Others include the  New Partnership  for  Africa’s  Development  (NEPAD)  Short-Term  Action  Plan  (STAP), Infrastructure Project Preparation Facility (IPPF) housed at the African Development Bank (AfDB); and the AUNEPAD African Action Plan. However, UN-HABITAT (2011) estimates show that if all African countries had infrastructure as good as that of Mauritius, the leading infrastructure provider in terms of access and quality, per capita economic growth in the region could increase by 2.2% points annually. 

In Cameroon the period of economic boom was characterized by high growth with the average annual growth rate of the GDP being 8% permitting the country to maintain a high level of per capita income despite the high population growth rate of 3% (Amin, 1998) as well as devote more resources to infrastructural development in order to sustain this growth.  Between 2000 and 2005, improvements in information and communication technologies boosted Cameroon’s growth performance by 1.26% points per capita, while deficient power infrastructure held growth back by 0.28% points (Mitchell, 2000).

The overall contribution of telecommunications, electricity, and roads to Cameroon’s per capita growth between 2000 and 2005 was 1.05% points (AICD, 2011), mostly attributed to a faster accumulation of infrastructure assets than to improvements in infrastructure quality. On its part, the information and Communication Technology (ICT) sector was responsible for most of the contribution, adding 1.26 percentage points to the per capita growth rate while the power sector held back per capita growth by –0.28 percentage points (AICD, 2011).

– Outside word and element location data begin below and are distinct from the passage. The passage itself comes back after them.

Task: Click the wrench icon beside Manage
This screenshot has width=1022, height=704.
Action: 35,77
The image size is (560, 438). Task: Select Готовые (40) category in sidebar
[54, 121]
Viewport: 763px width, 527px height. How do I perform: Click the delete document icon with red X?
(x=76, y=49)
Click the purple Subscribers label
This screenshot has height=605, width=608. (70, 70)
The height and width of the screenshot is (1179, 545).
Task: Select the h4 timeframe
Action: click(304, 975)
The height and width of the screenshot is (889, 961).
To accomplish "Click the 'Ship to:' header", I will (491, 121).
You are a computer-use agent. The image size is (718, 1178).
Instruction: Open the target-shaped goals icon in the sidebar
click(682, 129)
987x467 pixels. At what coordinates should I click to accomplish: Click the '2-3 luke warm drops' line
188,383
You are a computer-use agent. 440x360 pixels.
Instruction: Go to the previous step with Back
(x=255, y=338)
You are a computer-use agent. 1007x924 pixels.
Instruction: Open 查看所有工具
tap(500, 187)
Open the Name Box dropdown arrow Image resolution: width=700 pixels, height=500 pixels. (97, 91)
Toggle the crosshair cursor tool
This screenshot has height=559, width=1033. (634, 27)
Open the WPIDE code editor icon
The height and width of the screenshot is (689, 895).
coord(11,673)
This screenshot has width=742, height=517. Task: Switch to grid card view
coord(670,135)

More recently, Cameroon considers infrastructural development as a major priority not just of the state but of many other stakeholders of the development process especially the private  sector  and  it  constitutes  a  major  emphasis  in  the  Growth  and  Employment  Strategy  Paper  (GESP)  aimed  at  driving  the country  towards emergence  by  2035. 

This is due to  the  enormous  contribution  all  the  various  strands  of  infrastructure  are expected to make in the country. According to AICD (2011), Cameroon already spends around $930 million per year on infrastructure, equivalent to 5.6% of its GDP and about half this expenditure goes towards operation and maintenance spending ($490 million) (Romney & Steinbart, 2000).